I'm developing an embedded app for Shopify using node.js and react.js. In this app, I'm creating a scripttag when the app is installed, and that scripttag, waits for a wishlist button to be pressed and stores the customer and product id, whenever the clients press the "add to wishlist" button.
Now, I need to store these variables in a database and I cannot do it on the client-side. Therefore, I'm trying to send them to my app using the fetch() function.

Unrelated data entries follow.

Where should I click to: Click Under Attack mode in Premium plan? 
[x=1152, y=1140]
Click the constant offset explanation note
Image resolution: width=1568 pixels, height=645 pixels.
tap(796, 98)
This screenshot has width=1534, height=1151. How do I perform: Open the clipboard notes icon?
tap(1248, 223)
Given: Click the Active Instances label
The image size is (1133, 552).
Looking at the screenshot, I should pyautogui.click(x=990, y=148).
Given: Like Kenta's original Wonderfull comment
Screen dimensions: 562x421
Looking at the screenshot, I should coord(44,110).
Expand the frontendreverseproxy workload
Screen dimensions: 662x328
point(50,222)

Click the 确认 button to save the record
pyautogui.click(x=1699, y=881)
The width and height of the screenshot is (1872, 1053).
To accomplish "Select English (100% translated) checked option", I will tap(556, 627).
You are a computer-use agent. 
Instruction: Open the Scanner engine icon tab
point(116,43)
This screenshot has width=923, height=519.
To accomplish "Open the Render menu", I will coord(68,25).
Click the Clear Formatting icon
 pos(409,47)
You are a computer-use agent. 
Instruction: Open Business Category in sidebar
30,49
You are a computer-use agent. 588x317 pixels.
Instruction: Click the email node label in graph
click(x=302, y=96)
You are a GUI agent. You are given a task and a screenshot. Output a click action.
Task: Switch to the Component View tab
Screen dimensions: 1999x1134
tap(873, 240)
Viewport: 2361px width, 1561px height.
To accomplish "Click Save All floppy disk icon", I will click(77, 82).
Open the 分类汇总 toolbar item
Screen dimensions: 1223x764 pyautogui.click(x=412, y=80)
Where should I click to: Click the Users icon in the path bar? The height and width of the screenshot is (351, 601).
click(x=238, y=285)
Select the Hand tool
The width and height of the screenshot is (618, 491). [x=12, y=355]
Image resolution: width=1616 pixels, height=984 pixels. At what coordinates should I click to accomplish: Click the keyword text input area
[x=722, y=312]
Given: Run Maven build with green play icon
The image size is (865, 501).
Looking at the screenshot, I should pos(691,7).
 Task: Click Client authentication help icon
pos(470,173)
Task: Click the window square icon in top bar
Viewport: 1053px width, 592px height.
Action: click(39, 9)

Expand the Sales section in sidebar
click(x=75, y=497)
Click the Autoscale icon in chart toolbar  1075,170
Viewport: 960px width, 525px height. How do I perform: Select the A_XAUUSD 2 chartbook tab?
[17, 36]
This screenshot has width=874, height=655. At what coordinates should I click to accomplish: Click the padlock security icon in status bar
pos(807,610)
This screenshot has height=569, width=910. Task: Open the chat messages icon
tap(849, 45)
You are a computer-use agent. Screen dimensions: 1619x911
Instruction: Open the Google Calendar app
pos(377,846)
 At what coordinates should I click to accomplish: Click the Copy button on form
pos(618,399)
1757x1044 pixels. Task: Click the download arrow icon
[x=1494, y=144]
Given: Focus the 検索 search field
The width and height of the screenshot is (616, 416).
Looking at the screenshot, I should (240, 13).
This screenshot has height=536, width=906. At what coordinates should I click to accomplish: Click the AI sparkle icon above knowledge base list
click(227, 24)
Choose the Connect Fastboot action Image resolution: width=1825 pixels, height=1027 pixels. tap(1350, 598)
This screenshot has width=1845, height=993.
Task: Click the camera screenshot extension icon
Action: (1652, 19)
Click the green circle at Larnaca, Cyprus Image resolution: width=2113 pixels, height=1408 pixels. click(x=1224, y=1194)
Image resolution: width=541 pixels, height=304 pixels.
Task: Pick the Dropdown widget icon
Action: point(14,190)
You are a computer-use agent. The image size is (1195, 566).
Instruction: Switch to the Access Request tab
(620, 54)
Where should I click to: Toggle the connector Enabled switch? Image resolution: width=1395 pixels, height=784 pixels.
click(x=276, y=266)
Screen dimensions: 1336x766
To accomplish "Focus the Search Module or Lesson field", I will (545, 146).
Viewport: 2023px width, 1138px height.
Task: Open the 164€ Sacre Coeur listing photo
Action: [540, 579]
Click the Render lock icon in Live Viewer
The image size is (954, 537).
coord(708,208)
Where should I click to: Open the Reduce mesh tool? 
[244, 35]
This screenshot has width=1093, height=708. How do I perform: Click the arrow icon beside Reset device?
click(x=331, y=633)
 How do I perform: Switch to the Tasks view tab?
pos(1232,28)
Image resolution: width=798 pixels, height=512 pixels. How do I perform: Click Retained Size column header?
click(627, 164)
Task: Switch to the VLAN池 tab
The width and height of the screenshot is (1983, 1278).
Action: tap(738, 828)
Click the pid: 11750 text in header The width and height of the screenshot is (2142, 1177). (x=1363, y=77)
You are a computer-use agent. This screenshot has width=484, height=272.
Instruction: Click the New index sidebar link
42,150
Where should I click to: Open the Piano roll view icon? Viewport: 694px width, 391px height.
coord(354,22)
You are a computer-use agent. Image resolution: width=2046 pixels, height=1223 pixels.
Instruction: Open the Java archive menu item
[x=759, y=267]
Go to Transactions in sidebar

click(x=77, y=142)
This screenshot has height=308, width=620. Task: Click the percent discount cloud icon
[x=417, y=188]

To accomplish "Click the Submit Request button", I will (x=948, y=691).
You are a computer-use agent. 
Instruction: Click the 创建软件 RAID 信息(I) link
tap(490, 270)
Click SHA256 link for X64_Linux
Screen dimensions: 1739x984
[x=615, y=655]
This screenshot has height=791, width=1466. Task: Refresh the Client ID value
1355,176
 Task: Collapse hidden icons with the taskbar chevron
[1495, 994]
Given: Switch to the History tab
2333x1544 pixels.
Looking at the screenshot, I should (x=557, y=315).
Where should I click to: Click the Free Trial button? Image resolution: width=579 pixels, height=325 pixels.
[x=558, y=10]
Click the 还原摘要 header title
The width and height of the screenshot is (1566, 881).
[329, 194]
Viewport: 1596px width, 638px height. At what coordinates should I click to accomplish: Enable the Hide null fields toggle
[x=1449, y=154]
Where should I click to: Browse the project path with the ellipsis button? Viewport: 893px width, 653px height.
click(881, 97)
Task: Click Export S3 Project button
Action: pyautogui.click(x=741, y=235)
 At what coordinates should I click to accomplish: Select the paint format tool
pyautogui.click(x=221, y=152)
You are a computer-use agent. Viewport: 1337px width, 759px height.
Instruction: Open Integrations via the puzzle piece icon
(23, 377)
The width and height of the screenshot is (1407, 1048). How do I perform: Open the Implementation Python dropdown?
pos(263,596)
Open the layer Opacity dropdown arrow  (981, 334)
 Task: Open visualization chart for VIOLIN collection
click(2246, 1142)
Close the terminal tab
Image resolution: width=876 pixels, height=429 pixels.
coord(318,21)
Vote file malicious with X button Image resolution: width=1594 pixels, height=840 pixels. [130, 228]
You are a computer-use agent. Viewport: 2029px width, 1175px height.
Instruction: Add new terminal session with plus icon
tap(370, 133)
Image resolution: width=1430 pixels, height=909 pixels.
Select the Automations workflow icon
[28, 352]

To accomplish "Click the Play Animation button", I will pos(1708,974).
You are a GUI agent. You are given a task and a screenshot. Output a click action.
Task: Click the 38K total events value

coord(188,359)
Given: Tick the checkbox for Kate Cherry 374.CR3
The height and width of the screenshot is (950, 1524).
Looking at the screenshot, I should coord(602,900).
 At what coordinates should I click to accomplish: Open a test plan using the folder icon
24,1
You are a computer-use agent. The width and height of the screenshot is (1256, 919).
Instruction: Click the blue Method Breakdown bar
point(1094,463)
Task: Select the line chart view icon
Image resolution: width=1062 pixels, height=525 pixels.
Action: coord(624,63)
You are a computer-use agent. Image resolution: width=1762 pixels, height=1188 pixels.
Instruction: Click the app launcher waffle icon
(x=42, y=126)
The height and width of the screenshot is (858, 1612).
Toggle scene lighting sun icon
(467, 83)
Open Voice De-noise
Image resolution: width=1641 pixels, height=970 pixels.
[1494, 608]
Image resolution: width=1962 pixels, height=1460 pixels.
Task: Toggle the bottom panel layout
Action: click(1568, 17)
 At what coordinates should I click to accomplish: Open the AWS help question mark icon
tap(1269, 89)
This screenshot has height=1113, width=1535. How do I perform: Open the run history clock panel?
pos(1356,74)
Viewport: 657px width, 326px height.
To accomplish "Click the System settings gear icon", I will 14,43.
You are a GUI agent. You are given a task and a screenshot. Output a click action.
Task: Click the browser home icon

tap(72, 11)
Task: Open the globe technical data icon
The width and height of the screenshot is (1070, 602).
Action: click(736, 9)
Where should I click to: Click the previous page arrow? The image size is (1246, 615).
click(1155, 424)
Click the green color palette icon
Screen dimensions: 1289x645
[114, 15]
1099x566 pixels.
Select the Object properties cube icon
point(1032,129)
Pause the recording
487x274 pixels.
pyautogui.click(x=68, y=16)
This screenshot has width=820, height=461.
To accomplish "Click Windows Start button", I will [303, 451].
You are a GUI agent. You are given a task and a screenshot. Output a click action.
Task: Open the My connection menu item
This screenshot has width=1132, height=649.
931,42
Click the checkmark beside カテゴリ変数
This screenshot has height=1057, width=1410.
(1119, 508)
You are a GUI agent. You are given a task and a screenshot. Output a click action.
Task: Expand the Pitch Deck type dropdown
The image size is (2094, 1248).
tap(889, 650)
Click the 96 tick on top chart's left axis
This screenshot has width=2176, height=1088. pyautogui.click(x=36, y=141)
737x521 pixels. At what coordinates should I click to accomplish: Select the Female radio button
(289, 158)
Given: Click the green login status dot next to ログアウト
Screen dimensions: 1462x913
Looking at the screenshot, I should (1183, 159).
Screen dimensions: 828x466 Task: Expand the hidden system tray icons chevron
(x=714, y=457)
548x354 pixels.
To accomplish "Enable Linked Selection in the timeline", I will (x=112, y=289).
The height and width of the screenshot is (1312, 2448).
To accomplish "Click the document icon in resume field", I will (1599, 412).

Also, I'm using ngrok for my HTTPS requests.

1. If I use headers in my request, it gives me **"Access to fetch at 'https://f865bfefa4b2.ngrok.io/data.js' from origin 'https://tesrun.myshopify.com' has been blocked by CORS policy: Response to preflight request doesn't pass access control check: Redirect is not allowed for a preflight request."**
2. If I don't use headers, It asks me to make the mode"no-cors" which I did.
3. Now, I'm getting this error: **"shop_events_listener-68ba3f1321f00bf07cb78a03841621079812265e950cdccade3463749ea2705e.js:1 GET https://f865bfefa4b2.ngrok.io/auth 400"**

So, please suggest, how should I send my data back and forth in Shopify app.

```scripttag.js```

function addWishList(customer, productid){
var wishlist1 = {
"customer" : customer,
"pid": productid
}
const response1 = fetch(`https://f865bfefa4b2.ngrok.io/pages/data.js`, {
method: 'POST',
mode: "no-cors",
body: JSON.stringify(wishlist1)})
// const responseJson = response1.json();
// const confirmationUrl = responseJson.data.appSubscriptionCreate.confirmationUrl
// console.log(responseJson);

console.log('adding item to the wishlist!!')
}

```data.js```

fetch(`https://f865bfefa4b2.ngrok.io/scripttag.js`, {
method: "GET",
mode: "no-cors"
})
.then(response => response.json()) 
.then(json => console.log(json))
.catch(err => console.log(err));

```server.js```

require('isomorphic-fetch');
const dotenv = require('dotenv');
const Koa = require('koa');
const next = require('next');
const { default: createShopifyAuth } = require('@shopify/koa-shopify-auth');
const { verifyRequest } = require('@shopify/koa-shopify-auth');
const session = require('koa-session');
const fetch = require('node-fetch');
const scriptTag = require('./server/scriptTag');
//var koaRouter = require('koa-router');

//const Cryptr = require('cryptr');



dotenv.config();
const {default: graphQLProxy} = require('@shopify/koa-shopify-graphql-proxy');
const {ApiVersion} = require('@shopify/koa-shopify-graphql-proxy');

const port = parseInt(process.env.PORT, 10) || 3000;
const dev = process.env.NODE_ENV !== 'production';
const app = next({ dev });
const handle = app.getRequestHandler();

const { SHOPIFY_API_SECRET_KEY, SHOPIFY_API_KEY } = process.env;

app.prepare().then(() => {
const server = new Koa();
server.use(session({ secure: true, sameSite: 'none' }, server));
server.keys = [SHOPIFY_API_SECRET_KEY];
server.use(graphQLProxy({version: ApiVersion.October20}));
server.use(
createShopifyAuth({
apiKey: SHOPIFY_API_KEY,
secret: SHOPIFY_API_SECRET_KEY,
scopes: ['read_products', 'write_products', 'write_script_tags', 'read_script_tags'],
async afterAuth(ctx) {
const { shop, accessToken } = ctx.session;
console.log(shop);
console.log(accessToken);
ctx.cookies.set('shopOrigin', shop, {
httpOnly: false,
secure: true,
sameSite: 'none'
}) 

await scriptTag(ctx, accessToken, shop);
// const confirmationUrl = responseJson.data.scriptTagCreate.scriptTag;
console.log(`hi`);

ctx.redirect('/');
},
}),
);


server.use(verifyRequest());
server.use(async (ctx) => {
await handle(ctx.req, ctx.res);
ctx.respond = false;
ctx.res.statusCode = 200;
return
});

server.listen(port, () => {
console.log(`> Ready on http://localhost:${port}`);
});
});